Supplied records section start
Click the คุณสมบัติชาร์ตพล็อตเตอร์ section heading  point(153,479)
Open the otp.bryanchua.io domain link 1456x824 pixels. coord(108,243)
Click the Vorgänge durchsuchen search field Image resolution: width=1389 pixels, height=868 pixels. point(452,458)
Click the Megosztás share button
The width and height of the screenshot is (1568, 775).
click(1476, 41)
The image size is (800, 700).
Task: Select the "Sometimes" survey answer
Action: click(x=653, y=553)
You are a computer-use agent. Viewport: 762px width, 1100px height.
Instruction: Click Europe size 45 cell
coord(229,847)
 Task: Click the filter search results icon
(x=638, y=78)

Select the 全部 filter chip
Supplied records section end
In the listing above, find the line containing "You are a computer-use", then reproduce it and each line after it through the end, exactly and with nothing added.

You are a computer-use agent. Viewport: 762px width, 1100px height.
Instruction: Click Europe size 45 cell
coord(229,847)
 Task: Click the filter search results icon
(x=638, y=78)

Select the 全部 filter chip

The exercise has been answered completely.